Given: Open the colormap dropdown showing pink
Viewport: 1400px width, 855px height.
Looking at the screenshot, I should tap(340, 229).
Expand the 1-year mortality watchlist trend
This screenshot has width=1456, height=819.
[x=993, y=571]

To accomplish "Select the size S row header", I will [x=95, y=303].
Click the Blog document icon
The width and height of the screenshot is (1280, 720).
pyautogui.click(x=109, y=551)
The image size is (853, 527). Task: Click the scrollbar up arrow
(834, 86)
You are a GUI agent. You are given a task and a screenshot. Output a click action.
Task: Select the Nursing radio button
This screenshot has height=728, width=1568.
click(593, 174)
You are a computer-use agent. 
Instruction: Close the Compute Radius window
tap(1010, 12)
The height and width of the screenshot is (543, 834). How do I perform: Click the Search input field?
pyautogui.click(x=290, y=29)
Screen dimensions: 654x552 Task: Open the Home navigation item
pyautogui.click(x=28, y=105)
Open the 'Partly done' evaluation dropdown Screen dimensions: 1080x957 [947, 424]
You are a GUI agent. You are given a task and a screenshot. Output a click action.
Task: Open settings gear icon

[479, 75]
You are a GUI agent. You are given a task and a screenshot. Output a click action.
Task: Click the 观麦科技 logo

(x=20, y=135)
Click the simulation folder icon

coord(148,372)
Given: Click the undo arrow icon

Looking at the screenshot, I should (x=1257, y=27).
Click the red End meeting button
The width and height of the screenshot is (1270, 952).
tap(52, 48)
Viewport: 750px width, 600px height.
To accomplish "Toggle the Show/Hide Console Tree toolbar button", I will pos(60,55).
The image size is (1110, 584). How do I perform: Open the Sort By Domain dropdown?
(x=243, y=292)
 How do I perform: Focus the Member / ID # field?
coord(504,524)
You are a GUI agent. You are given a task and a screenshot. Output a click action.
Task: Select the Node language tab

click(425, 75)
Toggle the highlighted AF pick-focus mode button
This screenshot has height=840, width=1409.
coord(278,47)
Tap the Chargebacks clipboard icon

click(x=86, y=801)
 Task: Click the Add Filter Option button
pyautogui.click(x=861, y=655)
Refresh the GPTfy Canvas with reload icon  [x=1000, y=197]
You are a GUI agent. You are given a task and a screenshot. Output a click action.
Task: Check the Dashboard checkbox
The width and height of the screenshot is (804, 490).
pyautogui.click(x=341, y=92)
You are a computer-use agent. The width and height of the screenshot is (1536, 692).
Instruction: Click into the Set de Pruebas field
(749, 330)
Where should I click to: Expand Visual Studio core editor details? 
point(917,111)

■ **Given instruction**
Copy the lines of the records above verbatim, starting at the line containing "Refresh the GPTfy" and continuing through the final line of the records.

■ **Complete response**
Refresh the GPTfy Canvas with reload icon  [x=1000, y=197]
You are a GUI agent. You are given a task and a screenshot. Output a click action.
Task: Check the Dashboard checkbox
The width and height of the screenshot is (804, 490).
pyautogui.click(x=341, y=92)
You are a computer-use agent. The width and height of the screenshot is (1536, 692).
Instruction: Click into the Set de Pruebas field
(749, 330)
Where should I click to: Expand Visual Studio core editor details? 
point(917,111)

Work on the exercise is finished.